10. The computer-program product of claim 9, wherein keys of the key value pairs are stored in the one or more prompts as a key array and values of the key value pairs are stored in the one or more prompts as a value array; wherein a plurality of other keys of the plurality of other combinations of example key value pairs are stored in the one or more prompts as a plurality of other key arrays and a plurality of other values of the plurality of other combinations of example key value pairs are stored in the one or more prompts as a plurality of other value arrays.
11. The computer-program product of claim 9, wherein a drill-down dimension is stored in a user configuration in association with a monitor for the anomaly, wherein the one or more prompts further comprise:
key value pairs corresponding to one or more members of a drill-down dimension and one or more values of the one or more members.
12. The computer-program product of claim 11, wherein the one or more members comprise a most relevant N contributing members to the anomaly.
13. The computer-program product of claim 10, wherein the one or more prompts further comprise key value pairs corresponding to a comparison between values from two different times with information indicating whether or how much the values changed between the two different times.
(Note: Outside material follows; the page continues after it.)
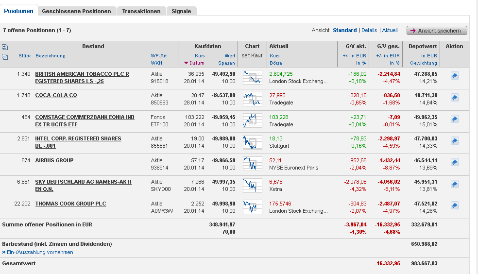The width and height of the screenshot is (478, 274).
Task: Open the Transaktionen tab
Action: coord(141,11)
14. The computer-program product of claim 9, wherein the one or more prompts further comprise:
key value pairs corresponding to one or more other calculated fields related to the anomaly.
15. The computer-program product of claim 14, wherein the one or more other calculated fields are identified based on a report that features the anomaly field.
16. A system comprising:
one or more processors;
one or more non-transitory computer-readable media storing instructions, which, when executed by the system, cause the system to perform a set of actions including:
detecting one or more conditions for an anomaly have been satisfied in multidimensional data;
generating one or more prompts comprising:
key value pairs corresponding to an anomaly field and an anomaly value and anomaly metadata comprising two or more dimension members that intersect in the multidimensional data where the anomaly is detected;
a plurality of other combinations of example key value pairs corresponding to other example anomalies;
a plurality of other example summaries of the other example anomalies that are based on the plurality of other combinations of example key value pairs;
prompting a large language model with the one or more prompts to generate a summary of the anomaly; and
causing display of the summary of the anomaly.
17. The system of claim 16, wherein keys of the key value pairs are stored in the one or more prompts as a key array and values of the key value pairs are stored in the one or more prompts as a value array; wherein a plurality of other keys of the plurality of other combinations of example key value pairs are stored in the one or more prompts as a plurality of other key arrays and a plurality of other values of the plurality of other combinations of example key value pairs are stored in the one or more prompts as a plurality of other value arrays.
18. The system of claim 16, wherein a drill-down dimension is stored in a user configuration in association with a monitor for the anomaly, wherein the one or more prompts further comprise:
key value pairs corresponding to one or more members of a drill-down dimension and one or more values of the one or more members.
19. The system of claim 18, wherein the one or more members comprise a most relevant N contributing members to the anomaly.
20. The system of claim 17, wherein the one or more prompts further comprise key value pairs corresponding to a comparison between values from two different times with information indicating whether or how much the values changed between the two different times.
21. The system of claim 16, wherein the one or more prompts further comprise:
key value pairs corresponding to one or more other calculated fields related to the anomaly.